Instrucciones de trabajo:
1/ Reformule en forma de lista, de manera más breve y conservando sus hechos principales, el párrafo del fragmento sobre la cultura y la política que comienza con «Es así que frente a la profunda crisis moral y ética».
2/ Según el fragmento sobre la cultura y la política, ¿cuál es el arma de los intelectuales?
3/ Prosiga el fragmento sobre la cultura y la política a partir de su última oración.

Fragmento:
______________________________
Es así que frente a la profunda crisis moral y ética que afecta prácticamente al conjunto de la clase política en diferentes latitudes y regímenes políticos, el ámbito de la cultura tiene tareas fundamentales a las que no puede renunciar. En primer lugar, tratar de definir los caminos para encontrar soluciones pacíficas y tolerantes a las controversias que surgen de la actual polarización política por medio del “uso público de la razón”.5 En segundo lugar, ejercer permanentemente el espíritu crítico como una actitud razonada, laica e ilustrada frente a una realidad compleja que reclama soluciones innovadoras e incluyentes.6 En tercer lugar, y por último, definir los senderos para mantener la vigencia de las libertades civiles y políticas de todos los ciudadanos independientemente de cualquier otra consideración.7 Esto es importante a la luz de la actual disputa política que se presenta atiborrada de certezas revestidas con la fastuosidad del mito del liderazgo y que están edificadas con la piedra dura del dogmatismo. De la contraposición entre política y cultura derivan aquellas posiciones que solo ven la realidad en términos de una oposición radical entre el aquí y el allá, es decir, entre nosotros y ellos. No pudiendo disolver el nudo ciego que se ha creado, ahora se pretende cortarlo de tajo. Pero justamente para cercenarlo no es necesaria la razón, que es el arma de los intelectuales, sino que basta la espada, que es uno de los instrumentos de la política. Se privilegia, de esta manera, una visión antagónica y conflictiva de la realidad al tiempo que desaparecen las concepciones del diálogo, el acuerdo y la cooperación.
______________________________
Relación de datos:
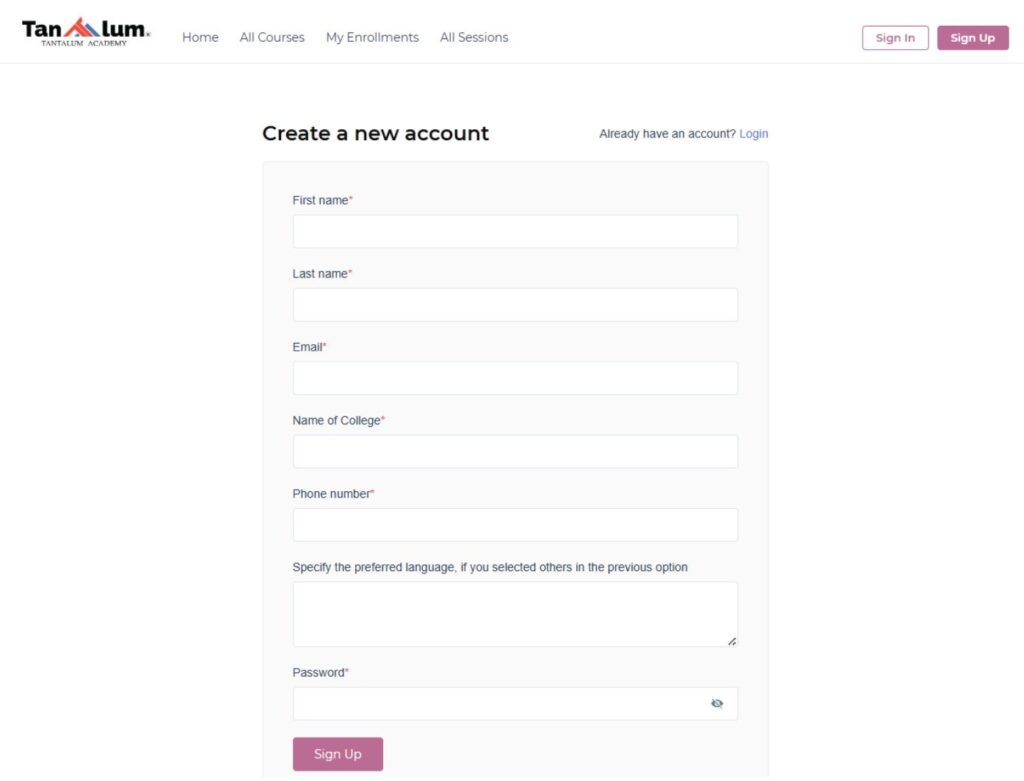Follow the Login link
Image resolution: width=1024 pixels, height=781 pixels.
click(754, 134)
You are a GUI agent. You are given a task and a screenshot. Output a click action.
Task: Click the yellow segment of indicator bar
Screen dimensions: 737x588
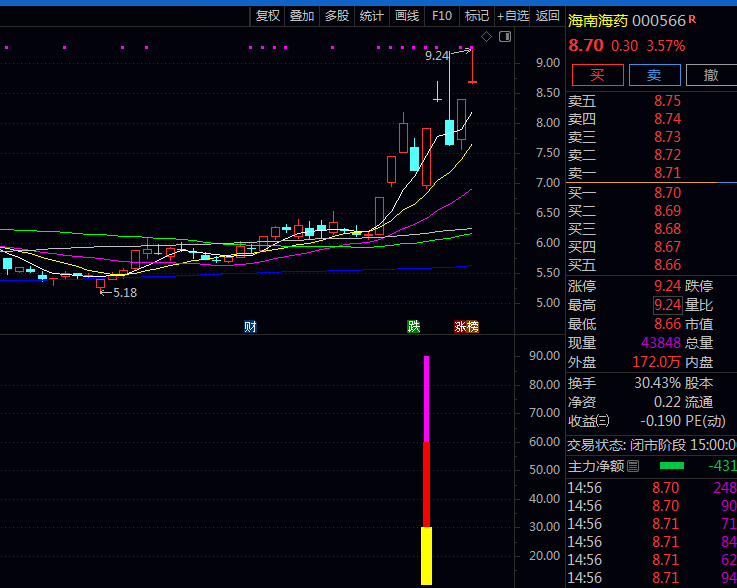(x=426, y=555)

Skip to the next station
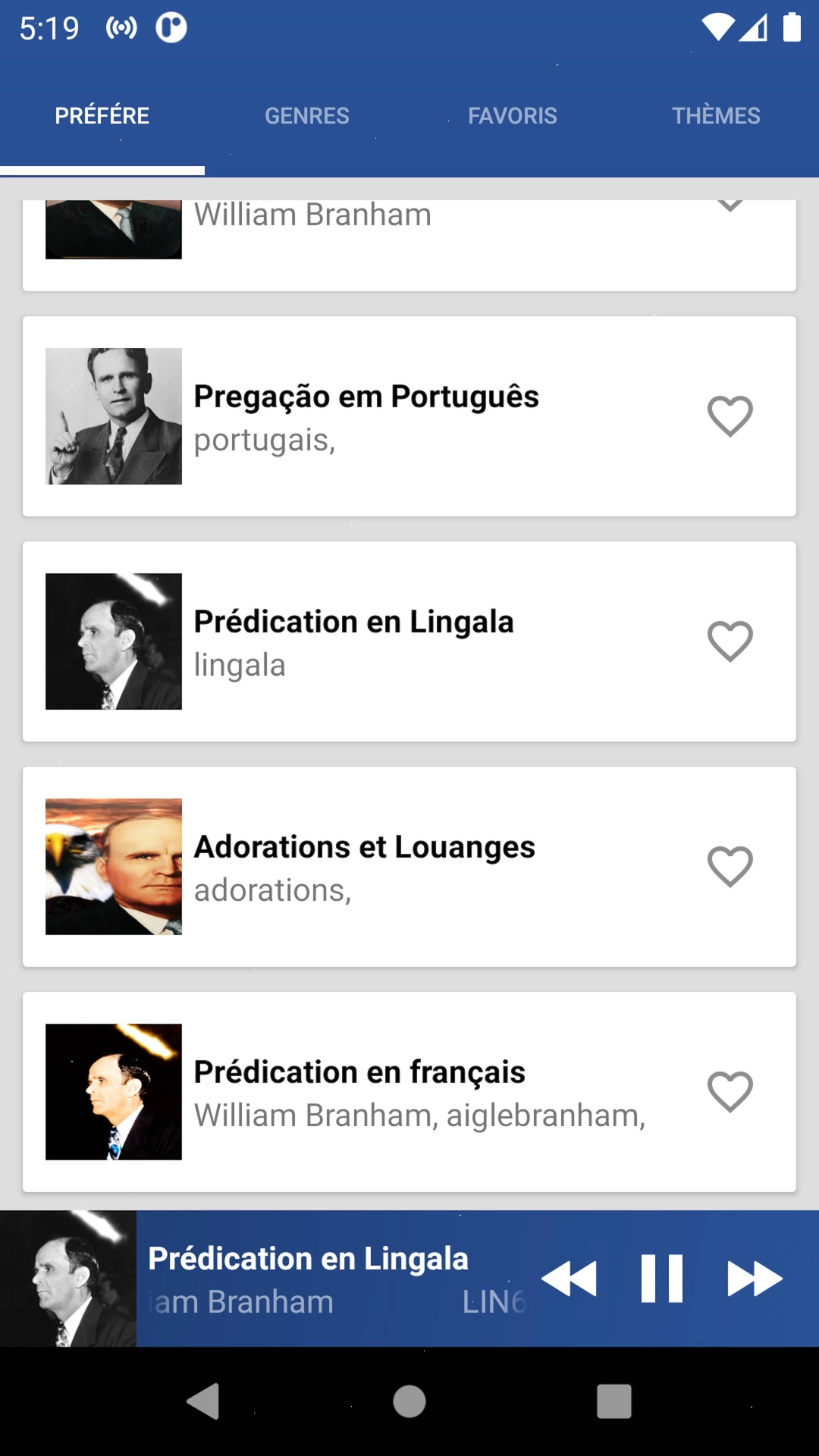754,1279
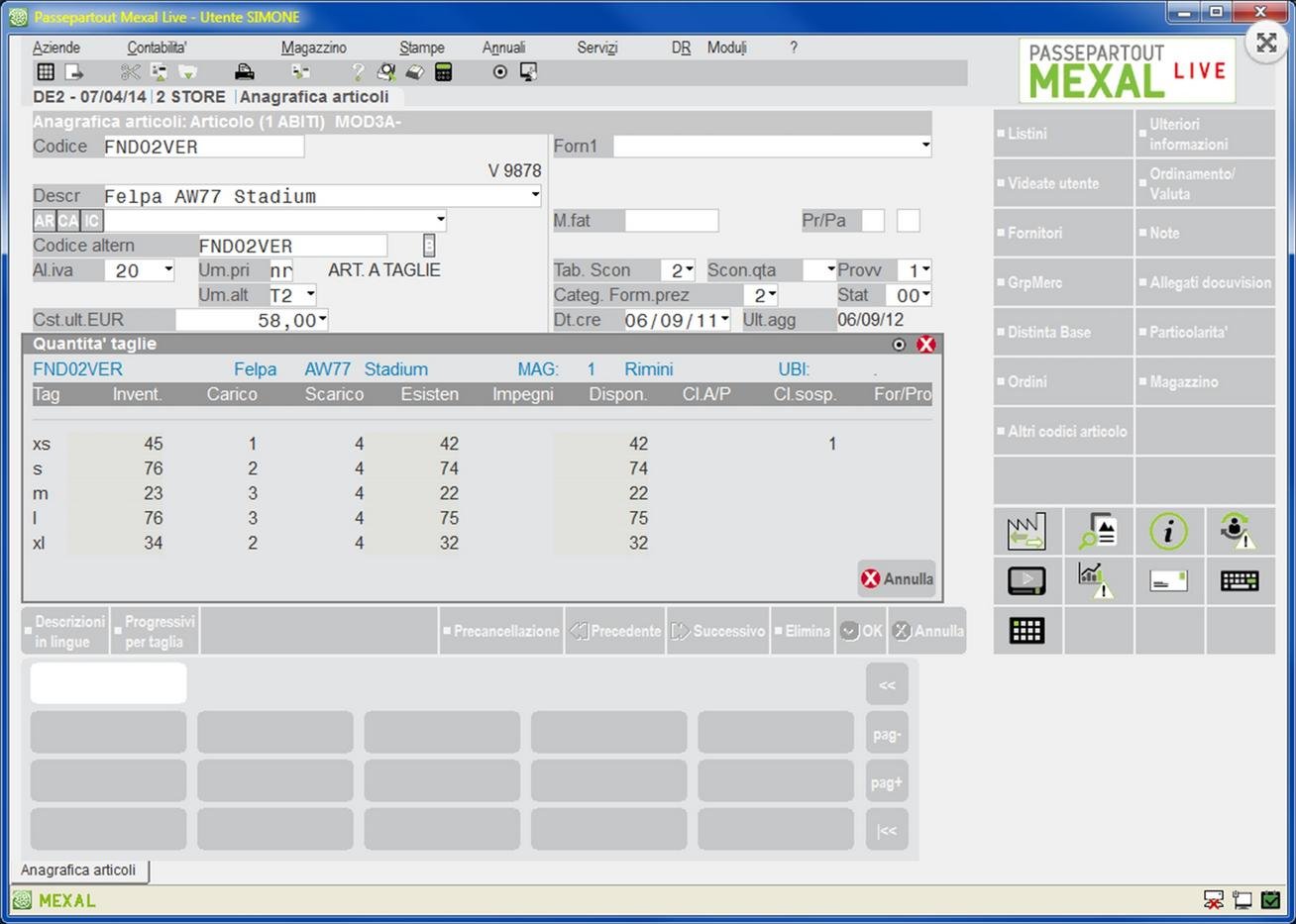1296x924 pixels.
Task: Click the printer icon in the toolbar
Action: click(244, 72)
______________________________
Resultados del ejercicio:
1/
- Ante la crisis moral y ética de la clase política en distintas latitudes y regímenes, la cultura tiene tareas fundamentales a las que no puede renunciar:
  1. Definir caminos hacia soluciones pacíficas y tolerantes para las controversias de la polarización política actual, mediante el «uso público de la razón».
  2. Ejercer permanentemente el espíritu crítico como actitud razonada, laica e ilustrada ante una realidad compleja que exige soluciones innovadoras e incluyentes.
  3. Definir los senderos para mantener vigentes las libertades civiles y políticas de todos los ciudadanos.
- Estas tareas importan porque la disputa política actual está llena de certezas revestidas con el mito del liderazgo y edificadas con el dogmatismo.
- La contraposición entre política y cultura genera posturas que ven la realidad como una oposición radical entre «nosotros» y «ellos».
- Al no poder deshacer el nudo ciego, se pretende cortarlo de tajo; para ello no hace falta la razón, arma de los intelectuales, sino la espada, instrumento de la política.
- Así se privilegia una visión antagónica y conflictiva de la realidad, y desaparecen el diálogo, el acuerdo y la cooperación.

2/ La razón.

3/
El intelectual es un intérprete de los tiempos que debe ejercer la crítica y estimular la persuasión. Su misión es la de sembrar dudas y no la de recoger certezas. Su presencia en el espacio público es muy importante ante la pérdida de rumbo, el desconcierto generalizado y la ausencia de sentido que actualmente identifica a la política.8 Para intentar abrir camino, es necesario instrumentar una “política de la cultura” que permita distinguir y delimitar los diferentes tipos de poder: el económico, el ideológico y el político, es decir, los poderes que derivan de la riqueza, del saber y de la fuerza. Esta tipología del poder puede considerarse como un elemento constante en las teorías sociales contemporáneas y, por lo tanto, permite tener presente que a diferencia del poder económico y del poder político, el poder ideológico tiene una importancia social determinante porque permite la organización del consenso y del disenso.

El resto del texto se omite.